そして十五歳になったガロードは、軍隊に入る。
自立し、強くなり――
いつか、あの人を探し出すために。
強くなった自分を見てもらうために。
そして四年後。
ガロードたちは訓練のために、山奥にある廃村に入った。
ただのサバイバル訓練、のはずだったが……
夜中に突然、何者かの襲撃を受けた。
ガロードは見た。
目の前で、何者かに殺されていく仲間を。
目の前で、何者かに喰われていく仲間を。
地面を覆う血だまり。
無造作に散らばる臓器、そして手足……
悪夢でしか聞いたことのない、奇怪な雄叫び。
蠢き、そして貪り喰らう黒い影。
その時ガロードの心を支配していたのは――
怒りでも悲しみでもなく恐怖だった。
目の前で仲間が喰われているのに……
ガロードは、ただただ恐怖の虜だった。
彼は震えながら、逃げ出した。
ひたすら逃げた。
仲間を見捨てて、逃げ出したのだ……
だが、その時――
目の前に、一人の少女が現れた。
紫色の髪、白い肌、赤いドレス……
お姉ちゃん……
「お姉……ちゃん?」
ガロードは思わず呟いていた。
「あなたは……あの時の……」
少女――いや、ルルシーも驚愕の表情を浮かべている。
お姉ちゃん……
ダメだ……
ここにいたらダメだ!
「お姉ちゃん逃げて!」
ガロードは叫ぶと同時に、振り返る。
そして小型のハンドガンを抜き、得体の知れない何者かに突進して行く。
そして狂ったように吠えながら、ハンドガンを乱射する。
恐怖よりも強い感情が、ガロードの肉体を支配していた。
お姉ちゃんだけは……
ルルシーだけは、絶対に殺させない!
命に換えても守る!
だが次の瞬間、ガロードは太いムチのようなものの一撃を受け――
意識を失った。
「なあルルシー、殺り合うのはいつでもできる。

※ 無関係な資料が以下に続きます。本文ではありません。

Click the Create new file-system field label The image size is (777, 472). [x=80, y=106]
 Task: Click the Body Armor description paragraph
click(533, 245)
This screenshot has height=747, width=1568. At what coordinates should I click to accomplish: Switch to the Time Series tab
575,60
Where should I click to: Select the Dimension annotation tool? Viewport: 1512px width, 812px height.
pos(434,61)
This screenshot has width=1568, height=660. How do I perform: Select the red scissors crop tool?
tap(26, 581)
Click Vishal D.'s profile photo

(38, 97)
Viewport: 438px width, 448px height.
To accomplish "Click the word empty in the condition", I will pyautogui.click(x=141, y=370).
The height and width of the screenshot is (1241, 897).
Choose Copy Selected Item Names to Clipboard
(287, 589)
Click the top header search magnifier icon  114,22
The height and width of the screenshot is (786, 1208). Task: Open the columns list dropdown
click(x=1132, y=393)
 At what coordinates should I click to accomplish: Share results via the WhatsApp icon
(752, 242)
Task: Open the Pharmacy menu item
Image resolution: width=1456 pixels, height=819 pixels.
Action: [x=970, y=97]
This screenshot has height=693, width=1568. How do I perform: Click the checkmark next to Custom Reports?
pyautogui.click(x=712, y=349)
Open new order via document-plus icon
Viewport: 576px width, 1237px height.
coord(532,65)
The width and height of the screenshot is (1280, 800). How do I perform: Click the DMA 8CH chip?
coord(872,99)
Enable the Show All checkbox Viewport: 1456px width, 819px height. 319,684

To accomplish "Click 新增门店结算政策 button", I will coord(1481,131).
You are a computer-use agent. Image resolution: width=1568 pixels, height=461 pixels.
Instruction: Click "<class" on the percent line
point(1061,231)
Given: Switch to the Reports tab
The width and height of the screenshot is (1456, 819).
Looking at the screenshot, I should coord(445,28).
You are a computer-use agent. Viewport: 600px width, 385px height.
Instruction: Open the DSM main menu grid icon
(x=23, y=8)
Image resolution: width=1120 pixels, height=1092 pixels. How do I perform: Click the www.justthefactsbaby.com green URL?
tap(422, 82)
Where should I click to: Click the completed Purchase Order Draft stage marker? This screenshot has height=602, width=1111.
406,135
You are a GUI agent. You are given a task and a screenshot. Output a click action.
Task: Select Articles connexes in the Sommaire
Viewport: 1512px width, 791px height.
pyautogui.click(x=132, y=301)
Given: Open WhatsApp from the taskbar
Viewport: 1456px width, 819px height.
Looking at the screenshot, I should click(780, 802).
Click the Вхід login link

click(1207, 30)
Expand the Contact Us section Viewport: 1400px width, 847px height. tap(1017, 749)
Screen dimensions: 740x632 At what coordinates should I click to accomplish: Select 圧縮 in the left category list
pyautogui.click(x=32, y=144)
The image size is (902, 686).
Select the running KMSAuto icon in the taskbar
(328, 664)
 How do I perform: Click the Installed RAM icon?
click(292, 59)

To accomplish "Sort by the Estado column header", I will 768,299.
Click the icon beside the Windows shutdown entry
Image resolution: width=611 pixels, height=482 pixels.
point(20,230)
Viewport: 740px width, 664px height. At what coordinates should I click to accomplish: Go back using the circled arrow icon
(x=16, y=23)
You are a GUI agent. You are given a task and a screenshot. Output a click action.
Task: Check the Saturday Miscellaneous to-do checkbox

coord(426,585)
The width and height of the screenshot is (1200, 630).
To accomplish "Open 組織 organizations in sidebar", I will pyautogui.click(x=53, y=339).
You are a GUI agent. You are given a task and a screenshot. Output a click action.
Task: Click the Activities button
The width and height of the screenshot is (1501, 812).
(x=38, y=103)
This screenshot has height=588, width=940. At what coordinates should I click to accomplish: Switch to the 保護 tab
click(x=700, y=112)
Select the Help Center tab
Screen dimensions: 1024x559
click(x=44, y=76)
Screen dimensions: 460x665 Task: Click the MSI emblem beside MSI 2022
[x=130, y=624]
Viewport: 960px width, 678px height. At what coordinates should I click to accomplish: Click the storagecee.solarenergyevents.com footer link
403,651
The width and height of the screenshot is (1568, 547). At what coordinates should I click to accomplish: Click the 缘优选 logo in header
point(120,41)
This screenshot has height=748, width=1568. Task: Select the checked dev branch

今は、オレを生かしておいた方が得だと思うぜ。せめて、復讐が終るまではな。オレがいなけりゃ、奴らを探しだすのは難しいぞ」
キークの口調は、いつもと変わらずのんびりとしていた。
しかし、表情はいつもと違っている。
「あなたの言う通りなのです。生かしておくのです。ただし、復讐が終わったら……ガロードの前から消えて欲しいのです」
「考えておこう」
気がつくと、ガロードは軍の施設にいた。
強烈な一撃を受け、意識が飛んだ。
覚えているのは、そこまでだ。
他の者は全員、死んだのだ。
そして、ルルシーを守れなかった……
「お姉……ちゃん……」
翌日から――
ガロードは自ら志願し、様々な薬を投与された。
筋力強化剤、免疫力増強剤、さらにはナノマシンまで……
それらの投与により、ガロードの体を構成する細胞は変化を遂げる。
筋力はさほど上昇しなかったが、持久力と免疫力、そして体の修復能力などの数値は、凄まじい上昇を見せたのだ。
そしてガロードは鏡の前に立ち、錆びついた小型ナイフを握りしめた。
あの、悪夢の一夜……その時、ポケットの中に入っていたナイフ。自らの流した血に染まり、錆びついてしまったナイフ。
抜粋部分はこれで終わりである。